Herb went on to serve as corporation counsel for the city of Boston from 1968 to 1979. During that time he became very involved in the health and welfare of the city and helped in the development of community health centers – an issue that continued to be important to him long after he left the public sector, as he served as director of Boston’s nonprofit Neighborhood Health Plan from 1987 to 1998, the director and vice president of the Massachusetts Health Data Consortium, and a trustee of Brigham & Women’s Hospital.

Herb’s interest in health care also fed into his involvement with the Salzburg Seminar in American studies; in 1979 he chaired the first ever Salzburg Seminar session on the topic of health care, entitled ‘Health Care: Allocating Resources in Urban Societies’. From this session he published a book Getting Better: A Report on Health Care from the Salzburg Seminar, which  brought the discussions and conclusions to the attention of policymakers who were deciding how to satisfy demands for health care within narrowing financial limits.

Outside of health care, Herb was also active in efforts to improve the Boston public schools system, the Massachusetts Democratic Party and the Boston Housing Authority.  In 1981, he organized the Massachusetts Boston Chapter of the Lawyer’s Alliance for Nuclear Arms Control of which he was President until 1989.  At Smith, McNulty and Kearney, he continued his work with health care providers and other non-profit institutions, estate planning and trust administration.  In 1990, he was appointed to the State Ethics Commission and the City’s Parks and Recreation Commission.

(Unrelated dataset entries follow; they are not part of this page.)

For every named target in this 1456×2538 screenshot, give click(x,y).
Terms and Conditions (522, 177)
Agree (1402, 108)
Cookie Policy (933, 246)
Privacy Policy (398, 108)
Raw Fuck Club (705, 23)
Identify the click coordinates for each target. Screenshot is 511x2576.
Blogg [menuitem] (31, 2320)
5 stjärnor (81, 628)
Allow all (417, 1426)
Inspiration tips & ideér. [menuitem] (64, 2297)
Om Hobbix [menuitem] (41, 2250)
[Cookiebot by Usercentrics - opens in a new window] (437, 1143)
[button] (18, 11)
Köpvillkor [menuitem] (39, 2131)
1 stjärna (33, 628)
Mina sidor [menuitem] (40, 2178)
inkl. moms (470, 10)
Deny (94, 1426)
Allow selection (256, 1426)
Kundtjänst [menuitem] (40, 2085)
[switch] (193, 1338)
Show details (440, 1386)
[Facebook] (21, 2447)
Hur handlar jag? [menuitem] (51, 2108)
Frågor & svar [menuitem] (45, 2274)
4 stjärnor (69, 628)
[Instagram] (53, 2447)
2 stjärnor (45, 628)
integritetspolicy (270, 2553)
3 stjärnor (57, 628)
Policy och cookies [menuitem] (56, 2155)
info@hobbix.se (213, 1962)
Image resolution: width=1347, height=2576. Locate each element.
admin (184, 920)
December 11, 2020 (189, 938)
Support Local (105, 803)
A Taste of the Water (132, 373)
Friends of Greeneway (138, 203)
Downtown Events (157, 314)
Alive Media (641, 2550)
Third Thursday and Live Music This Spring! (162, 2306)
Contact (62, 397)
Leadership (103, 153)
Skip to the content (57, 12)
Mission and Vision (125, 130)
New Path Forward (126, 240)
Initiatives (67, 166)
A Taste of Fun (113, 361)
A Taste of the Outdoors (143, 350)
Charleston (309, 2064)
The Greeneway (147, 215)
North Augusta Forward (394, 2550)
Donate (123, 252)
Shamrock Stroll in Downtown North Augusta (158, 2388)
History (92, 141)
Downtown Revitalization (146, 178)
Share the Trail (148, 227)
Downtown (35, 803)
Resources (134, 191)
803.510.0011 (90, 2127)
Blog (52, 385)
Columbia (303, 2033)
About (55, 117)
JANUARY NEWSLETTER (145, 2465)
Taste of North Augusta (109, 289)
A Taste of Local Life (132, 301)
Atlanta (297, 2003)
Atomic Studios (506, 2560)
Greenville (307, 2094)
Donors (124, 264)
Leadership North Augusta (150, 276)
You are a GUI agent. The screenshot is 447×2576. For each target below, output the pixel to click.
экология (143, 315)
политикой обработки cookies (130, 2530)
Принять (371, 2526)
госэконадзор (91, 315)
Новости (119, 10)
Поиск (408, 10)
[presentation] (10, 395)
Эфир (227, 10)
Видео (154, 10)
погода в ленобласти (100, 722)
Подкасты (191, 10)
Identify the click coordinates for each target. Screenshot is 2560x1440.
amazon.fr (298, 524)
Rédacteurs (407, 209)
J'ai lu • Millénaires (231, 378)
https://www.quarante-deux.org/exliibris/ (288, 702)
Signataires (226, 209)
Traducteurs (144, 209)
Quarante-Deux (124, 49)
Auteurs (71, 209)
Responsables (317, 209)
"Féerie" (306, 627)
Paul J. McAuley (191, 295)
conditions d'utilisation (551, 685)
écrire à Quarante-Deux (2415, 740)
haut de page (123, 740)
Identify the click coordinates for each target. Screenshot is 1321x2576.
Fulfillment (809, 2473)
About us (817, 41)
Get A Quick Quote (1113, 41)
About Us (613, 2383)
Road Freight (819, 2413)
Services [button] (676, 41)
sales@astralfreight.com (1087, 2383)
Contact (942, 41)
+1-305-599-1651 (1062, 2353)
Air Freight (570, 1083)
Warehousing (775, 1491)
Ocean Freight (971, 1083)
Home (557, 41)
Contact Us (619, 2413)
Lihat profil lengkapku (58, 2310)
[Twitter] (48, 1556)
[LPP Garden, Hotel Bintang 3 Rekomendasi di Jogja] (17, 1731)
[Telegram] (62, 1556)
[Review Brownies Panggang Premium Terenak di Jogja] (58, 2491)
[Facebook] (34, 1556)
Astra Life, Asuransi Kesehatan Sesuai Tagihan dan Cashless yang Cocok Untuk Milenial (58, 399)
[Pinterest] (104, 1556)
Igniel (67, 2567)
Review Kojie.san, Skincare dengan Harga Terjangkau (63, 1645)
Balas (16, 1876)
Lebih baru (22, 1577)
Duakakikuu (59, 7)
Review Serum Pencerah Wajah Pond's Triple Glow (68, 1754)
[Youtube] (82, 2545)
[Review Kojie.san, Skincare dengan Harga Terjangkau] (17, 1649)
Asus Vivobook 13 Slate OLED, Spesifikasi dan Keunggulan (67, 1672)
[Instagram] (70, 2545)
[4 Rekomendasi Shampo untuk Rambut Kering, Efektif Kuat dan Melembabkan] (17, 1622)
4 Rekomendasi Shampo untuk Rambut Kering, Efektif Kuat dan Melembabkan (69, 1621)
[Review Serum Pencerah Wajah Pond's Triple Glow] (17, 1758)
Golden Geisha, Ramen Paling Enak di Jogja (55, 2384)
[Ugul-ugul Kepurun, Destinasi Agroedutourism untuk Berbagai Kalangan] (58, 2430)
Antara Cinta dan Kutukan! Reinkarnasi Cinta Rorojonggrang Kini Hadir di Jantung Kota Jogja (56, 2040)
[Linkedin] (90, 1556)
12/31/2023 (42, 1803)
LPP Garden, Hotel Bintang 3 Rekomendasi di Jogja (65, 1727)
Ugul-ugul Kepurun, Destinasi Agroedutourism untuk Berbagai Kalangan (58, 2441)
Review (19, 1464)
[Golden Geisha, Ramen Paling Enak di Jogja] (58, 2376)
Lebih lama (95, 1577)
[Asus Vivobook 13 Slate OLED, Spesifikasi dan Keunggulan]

His civic engagement was not limited to the city of Boston. In addition to his long-standing relationship with the globally-focused Salzburg Global Seminar, Herb was also a founding organizer of the Lawyer’s Alliance for World Security, which advocated for the containment of weapons of mass destruction through international law.

Long into what should have been his retirement, Herb continued to advise non-profit health, educational, housing and religion institutions in corporate matters. He only stepped down from the Board of Directors of Salzburg Global Seminar in 2010, after serving for 60 years. He was still an active Salzburg Global Fellow in his last months, attending and leading the development of a Salzburg Global Fellowship Event in Boston just six weeks before his death on December 9, 2013.

As was remarked by the current chair of the Salzburg Global Seminar, Heather Haaga on the news of Herb Gleason’s death: “How lucky we were to have him in our lives for so long.”